Yes! You know the end of every single Broadway show! Their goal is to get you to stand up and give a standing ovation. It’s built in to make the actors feel good. And that’s such a joke. Again, because I’m a biologist, I recognize part of that is psychobiology: they’re tricking our nerves to fire in a certain way by flashing lights at us and singing high notes, overstimulating our neurosystems so we go, “Oh my god!” and we stand up. I think humans are so much more interesting than that, and the possibilities of experience are so much greater. I don’t want to just watch the character. I want to enter that character’s world. I want to walk into his private room and see what he’s all about.

So does the future of theatre lie in obliterating its conventions?

I do believe Broadway will stay Broadway. It’s actually a brilliant model. But I think there are other relationships between audience and performer to explore. As the world gets more digitized, it becomes harder to get people to leave their houses. There’s a premium on figuring out how people interact, meet each other, and entertain each other.

Do audiences today require higher levels of stimulus than ever before?
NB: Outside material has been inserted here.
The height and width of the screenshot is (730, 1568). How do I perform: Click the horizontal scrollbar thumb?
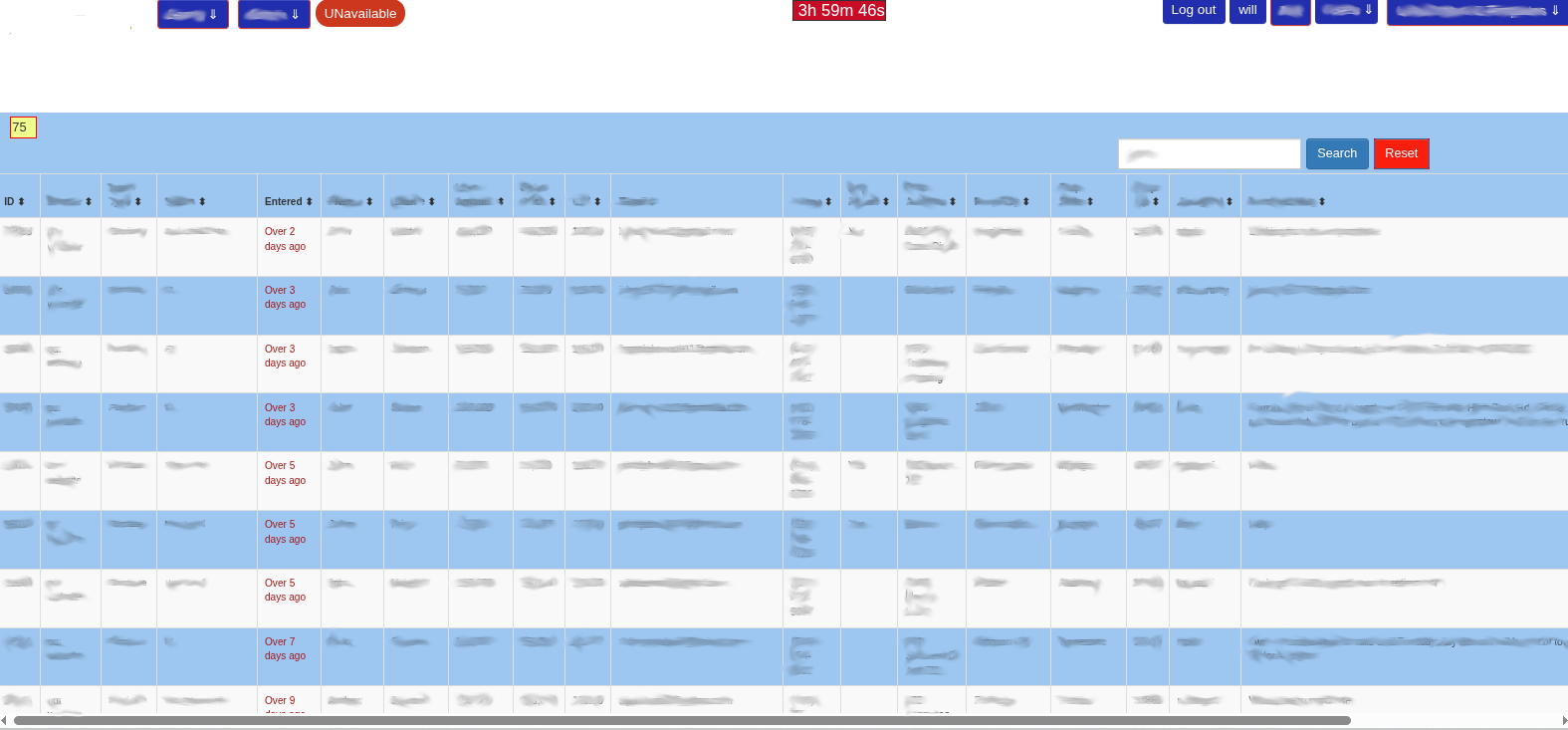(x=682, y=720)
Yes, but artfulness still matters. I went to a live sex show in Macau about 10 years ago. We’re in this large amphitheater, and a hot Russian girl and an inhumanly large man come out. They go at it, but what’s funny is I’m looking at all my Chinese compatriots and they’re all falling asleep. It was actually a big letdown, because in your mind, it’s so much more powerful. It’s not about raising the bar, because we’re all stuck within our own biology — there’s only so much excitation you can take before you melt down. The key, actually, is to get inside your head. At my shows, if you’re at any point bored of a performer or scene, you’re totally free to walk away.